I rarely eat out, and when I cook or fix prepared meals, I always incorporate a lot of fiber into my diet.
My recent trip to NY (5 days) reminded me how much fiber plays a role in my diet because eating out exclusively lowered my fiber intake dramatically.
So now, I’m going to be in Europe for 2 weeks–again, eating out exclusively. I would like to take a fiber supplement that will make up for the amount of fiber I’ll be missing from my regular diet (at least 30-35g/day). Anyone have any recs on what they prefer?
I don’t have a fiber supplement recommendation, because I have never used one, but boy do I feel your pain.
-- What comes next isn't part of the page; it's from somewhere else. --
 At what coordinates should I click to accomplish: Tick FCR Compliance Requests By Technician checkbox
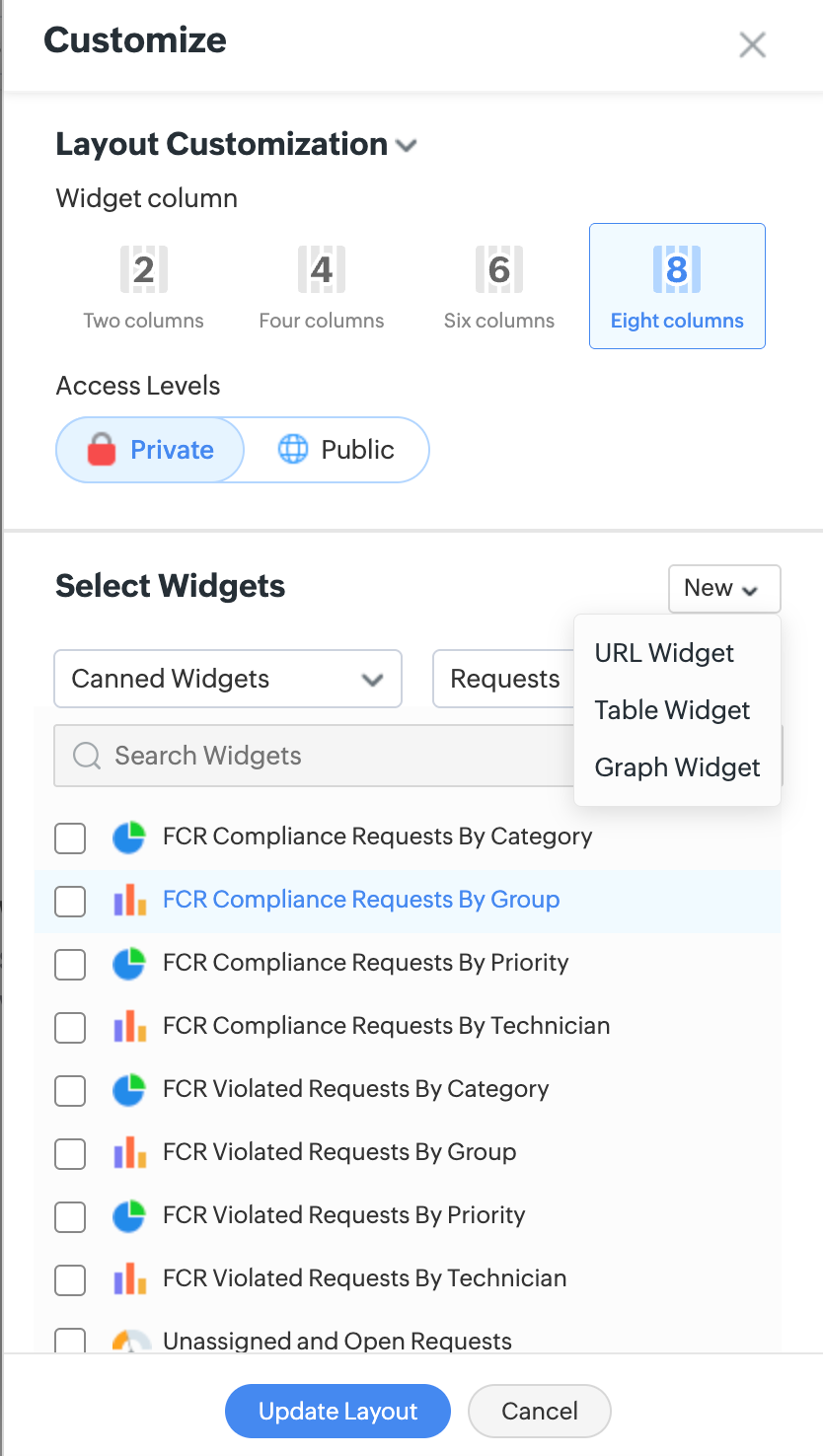coord(70,1028)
Nothing like travel to get you off kilter.
Whatever you do, make sure you remain hydrated. I also find a lot of walking keeps things moving.
I was in Paris last year with some other people, and we were all suffering. For some reason, the day we went to the Louvre, things “worked out” for many of us. It was probably just coincidental, but I highly advise “Vising the Louvre” as part of your regimen.
Might I suggest that instead of fiber supplements, you take along fomr sort of high fiber food that you can snack on?
For example, Kashi Bars seem to have about 6g of fiber each, which is more than you are going to get out of most fiber supplements, plus you also get a bit of nutrition to boot.
Actually, I will be bringing some Weight Watcher Whitman candies along. 3 pieces = 8g of fiber. Those are nice because even a lot of candies fit in a small space (unlike the Kashi/GoLean or Atkins bars I’m familiar with, if we’re talking 2 weeks worth).
And sadly, scout1222, the Louvre is not on the itinerary. But I will definitely stay well-hydrated, thanks to these.
The major causes of constipation are inadequate fiber, lack of exercise, dehydration and of course narcotics.
So make sure to stay well hydrated. You’ll likely get plenty of exercise. Order a salad or some source of fiber at each meal. Choosing high fiber snacks is a good option too. Oh and don’t do drugs!
Psyllium husk does the trick for me. I used to buy Metamucil brand caplets, but switched to CVS generic which is exactly the same as far as I can tell for half the price.
I’ve been known to use FiberCon (or generic) which is a bulking agent. Calcium polycarbophil. More compact than the snack-y suggestions others have made, though they do also require you to be adequately hydrated, and they don’t offer the nutrition which might be found in snacks. Well, I think they offer a nontrivial amount of calcium, but no other nutrients. They’re horse pills (large tablets) so if you have trouble swallowing big pills they may not be for you.
I do some, especially salads, but it really does vary–though I’d estimate it never comes close to the high-fiber diet that I have when I prepare food myself.
I was actually surprised how relatively little fiber the over-the-counter supplements have (I can get more in a single high-fiber tortilla). I ended up buying some Fiber Plus w/Calcium (since I suspect my dairy intake will be lower than usual while in Europe as well)–not a whole lot (8g a day) but not bad.